2、悬浮生长细胞:取对数生长细胞,用 PBS 离心洗涤(1000rpm,5min)2 次,或用细胞离心甩片机制备细胞片或直接制备细胞涂片,把细胞片浸入 95% 乙醇或丙酮中固定。
二、 将已经固定的细胞玻片放入盖片染色缸,用 PBS 振洗 5 min,取出吹干。
三、 滴加适当稀释的特异性抗体,置于湿盒内,37 度保温 30-60 min 或度冰箱过夜。

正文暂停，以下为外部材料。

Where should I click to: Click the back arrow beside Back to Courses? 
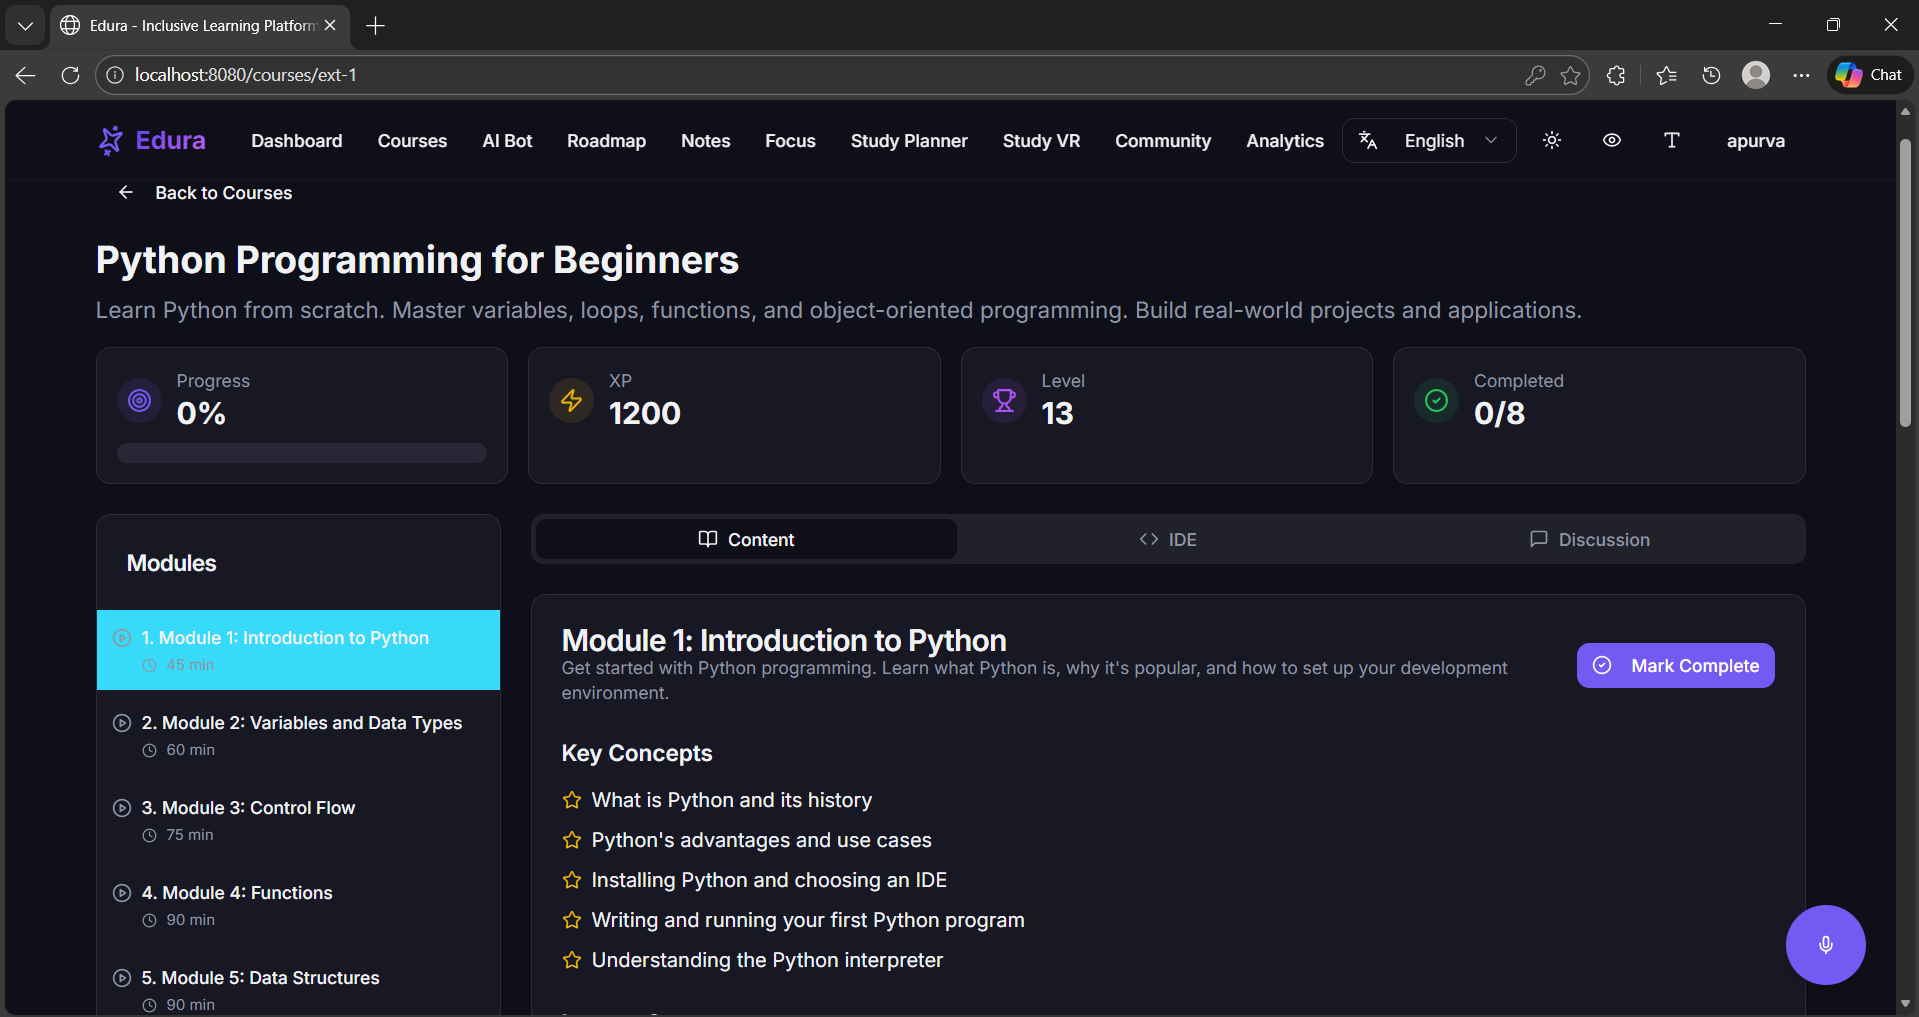click(x=126, y=193)
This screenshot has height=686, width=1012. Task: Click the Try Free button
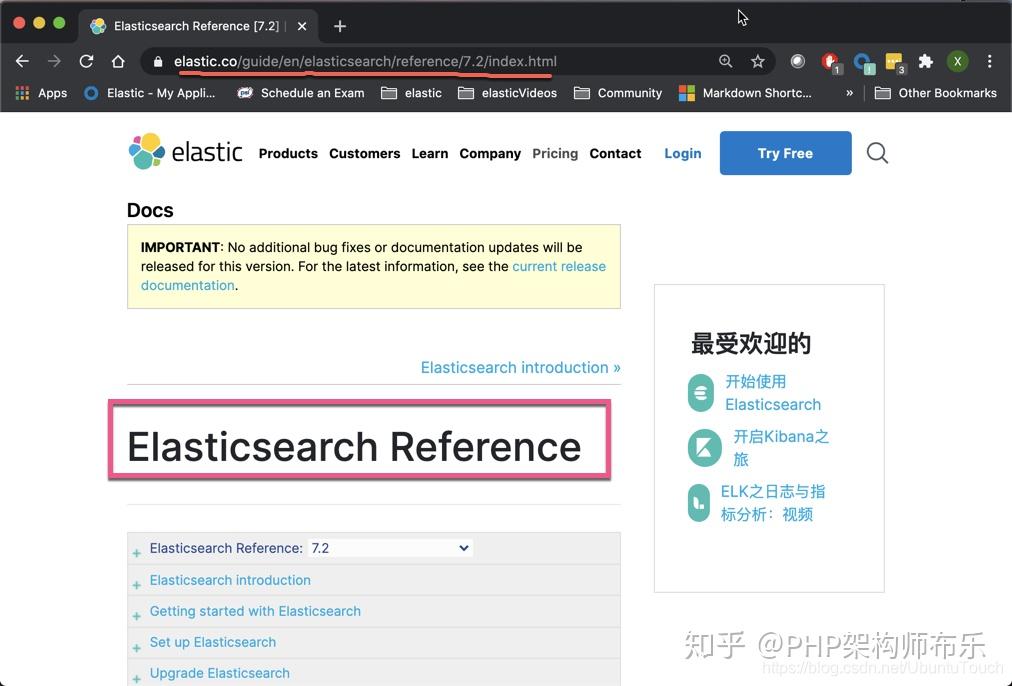(784, 153)
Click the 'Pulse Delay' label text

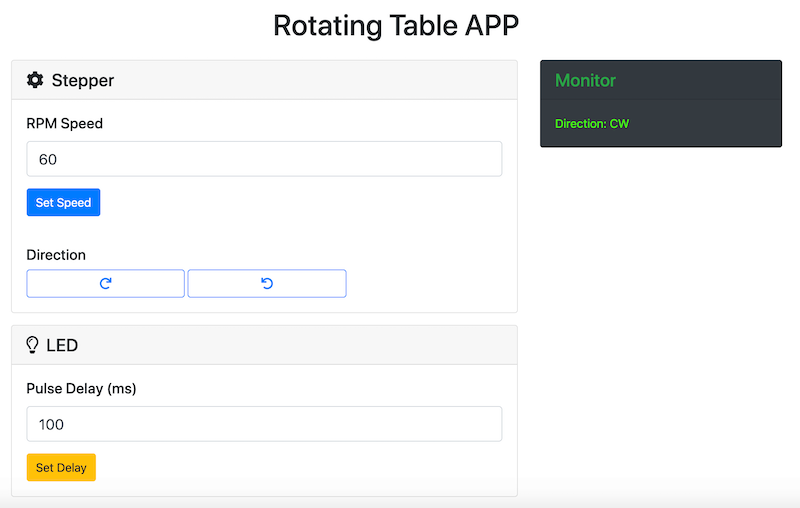click(65, 389)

四、 PBS 振洗 3 次,每次 5 min,吹干。
五、 滴加适当稀释的荧光素标记抗体,置于湿盒内,37 度保温 30-60 min。
六、 PBS 振洗 2 次,每次 5 min,然后用蒸馏水振洗1次。
七、 50% 缓冲甘油封片。
八、结果:在荧光显微镜下观察,阳性部位出现荧光,依荧光素种类不同呈现不同颜色的荧光,入 FITC 呈现黄绿色荧光,罗丹明 B200 呈现橙红色荧光。
标本染色反应后应及时观察并照相。若无时间立即观察标本,可把标本放入 4 度冰箱保存。但应注意,过夜后特异性荧光减弱 30%,一周后则减弱 50%。如果用聚乙烯醇封片,可保存较长时间。